### Material provided

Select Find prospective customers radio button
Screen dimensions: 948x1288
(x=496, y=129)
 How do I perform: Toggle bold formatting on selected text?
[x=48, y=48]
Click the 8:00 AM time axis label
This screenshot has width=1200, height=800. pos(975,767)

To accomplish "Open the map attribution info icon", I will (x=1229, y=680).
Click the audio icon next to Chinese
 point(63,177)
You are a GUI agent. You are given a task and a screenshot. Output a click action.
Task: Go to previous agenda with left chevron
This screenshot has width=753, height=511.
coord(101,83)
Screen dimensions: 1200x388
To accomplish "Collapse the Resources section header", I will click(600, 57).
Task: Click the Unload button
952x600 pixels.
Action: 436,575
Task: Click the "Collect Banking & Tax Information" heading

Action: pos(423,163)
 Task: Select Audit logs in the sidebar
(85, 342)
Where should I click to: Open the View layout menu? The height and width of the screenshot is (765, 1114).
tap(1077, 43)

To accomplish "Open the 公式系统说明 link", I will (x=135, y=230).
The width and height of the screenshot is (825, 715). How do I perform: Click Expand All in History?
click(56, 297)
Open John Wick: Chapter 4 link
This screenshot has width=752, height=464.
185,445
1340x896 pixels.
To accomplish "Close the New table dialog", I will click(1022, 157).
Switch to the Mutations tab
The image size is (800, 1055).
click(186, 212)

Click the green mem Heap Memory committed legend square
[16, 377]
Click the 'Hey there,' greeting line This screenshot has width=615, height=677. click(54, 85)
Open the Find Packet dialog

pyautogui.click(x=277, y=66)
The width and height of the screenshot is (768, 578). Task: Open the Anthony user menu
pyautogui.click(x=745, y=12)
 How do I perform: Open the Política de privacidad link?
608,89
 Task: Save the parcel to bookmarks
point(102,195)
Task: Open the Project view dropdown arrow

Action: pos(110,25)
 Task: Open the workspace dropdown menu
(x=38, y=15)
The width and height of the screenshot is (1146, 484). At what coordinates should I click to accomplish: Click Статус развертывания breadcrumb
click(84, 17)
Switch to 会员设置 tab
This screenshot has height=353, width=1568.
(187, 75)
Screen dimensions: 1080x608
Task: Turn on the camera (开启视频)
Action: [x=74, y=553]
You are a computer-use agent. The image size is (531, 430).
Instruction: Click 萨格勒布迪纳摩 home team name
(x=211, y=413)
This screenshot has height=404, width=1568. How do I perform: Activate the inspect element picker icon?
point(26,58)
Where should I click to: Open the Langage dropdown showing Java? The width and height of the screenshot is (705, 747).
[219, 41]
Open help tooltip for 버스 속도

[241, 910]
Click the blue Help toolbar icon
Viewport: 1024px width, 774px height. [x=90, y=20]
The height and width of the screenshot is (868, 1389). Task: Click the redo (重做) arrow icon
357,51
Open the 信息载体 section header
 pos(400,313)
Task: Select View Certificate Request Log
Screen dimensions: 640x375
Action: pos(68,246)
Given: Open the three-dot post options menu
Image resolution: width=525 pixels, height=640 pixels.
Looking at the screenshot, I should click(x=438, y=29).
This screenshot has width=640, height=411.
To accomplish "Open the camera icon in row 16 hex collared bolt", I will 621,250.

######

**What is needed**
Only lines that include "agent" belong in the answer; return them from the entries above.

**Your response**
You are a GUI agent. You are given a task and a screenshot. Output a click action.
You are a computer-use agent. The image size is (531, 430).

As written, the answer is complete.